● Task brief
Everything from the first line of the records below through the line containing "Screen dimensions: 411x546" is to be retyped exactly; leave out the rest.

● Data shown
▬▬▬▬▬▬
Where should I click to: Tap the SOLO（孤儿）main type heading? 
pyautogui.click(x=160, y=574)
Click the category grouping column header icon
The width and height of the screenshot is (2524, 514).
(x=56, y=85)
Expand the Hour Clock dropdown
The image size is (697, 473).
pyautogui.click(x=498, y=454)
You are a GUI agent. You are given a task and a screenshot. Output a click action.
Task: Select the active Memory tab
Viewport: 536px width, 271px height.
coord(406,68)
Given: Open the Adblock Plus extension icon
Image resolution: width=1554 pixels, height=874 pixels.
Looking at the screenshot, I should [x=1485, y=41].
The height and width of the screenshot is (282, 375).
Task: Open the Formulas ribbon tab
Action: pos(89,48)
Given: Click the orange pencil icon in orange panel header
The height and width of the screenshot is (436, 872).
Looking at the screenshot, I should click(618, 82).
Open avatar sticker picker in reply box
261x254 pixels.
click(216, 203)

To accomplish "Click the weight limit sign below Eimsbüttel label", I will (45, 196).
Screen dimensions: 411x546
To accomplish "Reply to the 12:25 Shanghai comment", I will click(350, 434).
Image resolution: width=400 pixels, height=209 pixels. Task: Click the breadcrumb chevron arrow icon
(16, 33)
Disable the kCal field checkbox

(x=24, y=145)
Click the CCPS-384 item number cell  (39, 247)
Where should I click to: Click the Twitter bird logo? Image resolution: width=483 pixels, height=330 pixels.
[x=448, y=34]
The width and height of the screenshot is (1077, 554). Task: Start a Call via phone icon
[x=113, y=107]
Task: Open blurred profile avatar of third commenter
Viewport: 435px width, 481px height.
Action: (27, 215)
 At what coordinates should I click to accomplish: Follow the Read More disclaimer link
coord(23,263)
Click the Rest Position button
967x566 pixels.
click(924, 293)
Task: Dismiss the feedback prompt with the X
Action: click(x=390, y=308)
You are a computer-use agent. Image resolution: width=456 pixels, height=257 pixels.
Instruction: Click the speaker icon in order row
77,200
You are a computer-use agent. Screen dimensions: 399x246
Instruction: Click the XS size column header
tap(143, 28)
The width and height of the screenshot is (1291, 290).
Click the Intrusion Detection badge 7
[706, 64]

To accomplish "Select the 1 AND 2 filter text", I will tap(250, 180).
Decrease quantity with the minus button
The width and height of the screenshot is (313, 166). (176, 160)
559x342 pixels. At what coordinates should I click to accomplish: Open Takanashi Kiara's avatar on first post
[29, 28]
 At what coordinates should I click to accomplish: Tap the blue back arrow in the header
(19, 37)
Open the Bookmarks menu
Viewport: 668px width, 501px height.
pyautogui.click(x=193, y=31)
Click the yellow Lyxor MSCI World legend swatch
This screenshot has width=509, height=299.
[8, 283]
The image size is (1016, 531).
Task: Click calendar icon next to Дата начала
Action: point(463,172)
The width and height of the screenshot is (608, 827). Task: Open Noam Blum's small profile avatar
▬▬▬▬▬▬
● Solution to this exercise
Where should I click to: Tap the SOLO（孤儿）main type heading? 
pyautogui.click(x=160, y=574)
Click the category grouping column header icon
The width and height of the screenshot is (2524, 514).
(x=56, y=85)
Expand the Hour Clock dropdown
The image size is (697, 473).
pyautogui.click(x=498, y=454)
You are a GUI agent. You are given a task and a screenshot. Output a click action.
Task: Select the active Memory tab
Viewport: 536px width, 271px height.
coord(406,68)
Given: Open the Adblock Plus extension icon
Image resolution: width=1554 pixels, height=874 pixels.
Looking at the screenshot, I should [x=1485, y=41].
The height and width of the screenshot is (282, 375).
Task: Open the Formulas ribbon tab
Action: pos(89,48)
Given: Click the orange pencil icon in orange panel header
The height and width of the screenshot is (436, 872).
Looking at the screenshot, I should click(618, 82).
Open avatar sticker picker in reply box
261x254 pixels.
click(216, 203)

To accomplish "Click the weight limit sign below Eimsbüttel label", I will (45, 196).
Screen dimensions: 411x546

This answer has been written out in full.